Finding and Losing the Punctum

I came across this portrait of actress Merle Oberon by Edward Steichen while searching for a photograph with a clear studium and punctum.

The cleverness of this photograph lies in the juxtaposition of the face of the actress with the carved face of the statue. Both faces are presented with the soft, blank stares of statues, painted portraits, and early portrait photography. But there are other similarities. The carved head is detached from a body and Oberon’s head appears to be so, because of the dark area under her face. Both the statue and Oberon have one eye in complete darkness with partial lighting on the other eye. But, the lighting on the eye of Oberon is minimal giving it a less than life-like appearance; her stare is as vacant as the statue.

The punctum for me is the hand that emerges from the darkness to touch Oberon’s face. The fingers don’t seem to be just lightly resting, but pulling on her skin. The hand, although hers, seems detached from her. It doesn’t seem like a friendly hand; it seems as if it’s forcing Oberon to present her face to the viewer the same way that the statue does – cold, hard, perfect.
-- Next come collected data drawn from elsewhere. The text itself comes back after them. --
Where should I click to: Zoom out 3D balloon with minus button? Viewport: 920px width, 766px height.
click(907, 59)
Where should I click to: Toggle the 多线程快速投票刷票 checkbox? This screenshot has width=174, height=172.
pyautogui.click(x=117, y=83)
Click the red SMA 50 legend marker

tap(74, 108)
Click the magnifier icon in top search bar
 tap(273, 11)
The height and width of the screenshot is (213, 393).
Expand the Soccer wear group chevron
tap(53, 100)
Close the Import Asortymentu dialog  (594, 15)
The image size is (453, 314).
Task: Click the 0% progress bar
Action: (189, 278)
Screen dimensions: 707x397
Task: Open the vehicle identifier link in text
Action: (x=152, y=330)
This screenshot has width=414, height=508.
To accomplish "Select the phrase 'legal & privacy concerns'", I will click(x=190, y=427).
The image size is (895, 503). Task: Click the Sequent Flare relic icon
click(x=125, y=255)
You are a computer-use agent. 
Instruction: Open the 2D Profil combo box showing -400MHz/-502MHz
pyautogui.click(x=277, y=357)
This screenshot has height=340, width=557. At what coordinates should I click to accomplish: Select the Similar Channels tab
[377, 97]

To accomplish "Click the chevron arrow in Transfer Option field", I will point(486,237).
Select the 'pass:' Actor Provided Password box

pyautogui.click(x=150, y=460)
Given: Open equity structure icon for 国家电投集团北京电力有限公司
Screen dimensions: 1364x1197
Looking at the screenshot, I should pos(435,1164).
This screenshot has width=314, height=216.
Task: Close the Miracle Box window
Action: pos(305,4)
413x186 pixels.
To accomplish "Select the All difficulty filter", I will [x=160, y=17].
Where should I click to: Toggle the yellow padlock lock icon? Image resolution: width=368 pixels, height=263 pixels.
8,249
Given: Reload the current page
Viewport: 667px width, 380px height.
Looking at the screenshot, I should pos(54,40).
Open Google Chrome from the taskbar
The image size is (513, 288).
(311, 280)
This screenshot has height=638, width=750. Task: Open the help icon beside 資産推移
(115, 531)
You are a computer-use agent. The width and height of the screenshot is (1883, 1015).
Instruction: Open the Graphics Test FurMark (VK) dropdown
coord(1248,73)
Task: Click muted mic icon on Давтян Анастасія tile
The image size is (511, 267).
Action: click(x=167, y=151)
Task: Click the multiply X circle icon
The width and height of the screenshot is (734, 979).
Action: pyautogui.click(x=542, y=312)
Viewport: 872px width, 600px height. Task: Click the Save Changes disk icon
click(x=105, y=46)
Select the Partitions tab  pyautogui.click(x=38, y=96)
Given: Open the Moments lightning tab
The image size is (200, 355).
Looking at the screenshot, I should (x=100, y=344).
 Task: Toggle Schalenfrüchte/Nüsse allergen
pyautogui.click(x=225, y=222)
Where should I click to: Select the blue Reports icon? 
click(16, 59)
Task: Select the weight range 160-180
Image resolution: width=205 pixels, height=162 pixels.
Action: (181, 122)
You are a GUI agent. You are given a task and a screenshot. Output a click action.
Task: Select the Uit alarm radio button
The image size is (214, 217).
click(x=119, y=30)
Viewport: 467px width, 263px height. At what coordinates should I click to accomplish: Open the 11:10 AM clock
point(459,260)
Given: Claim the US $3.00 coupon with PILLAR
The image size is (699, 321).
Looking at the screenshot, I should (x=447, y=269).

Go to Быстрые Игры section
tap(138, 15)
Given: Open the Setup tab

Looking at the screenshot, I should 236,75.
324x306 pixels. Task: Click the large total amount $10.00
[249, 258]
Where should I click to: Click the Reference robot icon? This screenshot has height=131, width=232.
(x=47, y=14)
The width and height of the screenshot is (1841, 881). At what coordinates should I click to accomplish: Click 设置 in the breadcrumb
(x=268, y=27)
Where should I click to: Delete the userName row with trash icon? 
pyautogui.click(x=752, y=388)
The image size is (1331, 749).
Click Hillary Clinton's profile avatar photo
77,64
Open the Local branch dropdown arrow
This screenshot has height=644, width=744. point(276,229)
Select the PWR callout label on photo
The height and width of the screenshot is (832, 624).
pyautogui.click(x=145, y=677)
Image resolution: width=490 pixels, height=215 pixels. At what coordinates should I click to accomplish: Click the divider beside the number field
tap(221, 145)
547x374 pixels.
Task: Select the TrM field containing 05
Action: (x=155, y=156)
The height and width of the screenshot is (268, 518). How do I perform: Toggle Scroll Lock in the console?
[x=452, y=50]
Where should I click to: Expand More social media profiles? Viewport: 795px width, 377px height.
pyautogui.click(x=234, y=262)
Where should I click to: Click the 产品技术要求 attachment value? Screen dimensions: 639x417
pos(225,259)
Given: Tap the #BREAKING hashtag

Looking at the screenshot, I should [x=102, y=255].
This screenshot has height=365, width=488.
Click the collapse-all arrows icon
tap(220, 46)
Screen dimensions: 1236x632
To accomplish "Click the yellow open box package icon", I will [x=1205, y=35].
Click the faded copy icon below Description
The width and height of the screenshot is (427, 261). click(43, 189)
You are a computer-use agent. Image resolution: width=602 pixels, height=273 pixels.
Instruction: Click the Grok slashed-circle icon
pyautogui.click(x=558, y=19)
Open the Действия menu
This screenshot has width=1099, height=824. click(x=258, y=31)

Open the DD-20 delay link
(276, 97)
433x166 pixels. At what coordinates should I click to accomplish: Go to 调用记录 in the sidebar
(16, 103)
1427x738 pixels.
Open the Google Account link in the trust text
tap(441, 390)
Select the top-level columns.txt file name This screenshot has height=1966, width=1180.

Being intrigued as I was by this photograph, I looked up Merle Oberon. Apparently she was an actress of mixed racial descent and spent her career trying to hide it – to appear as white as possible. She lost lovers when they found out about her Indian background and being afraid she would also lose starring roles, she invented a past for herself that would enforce the audience’s belief in her whiteness.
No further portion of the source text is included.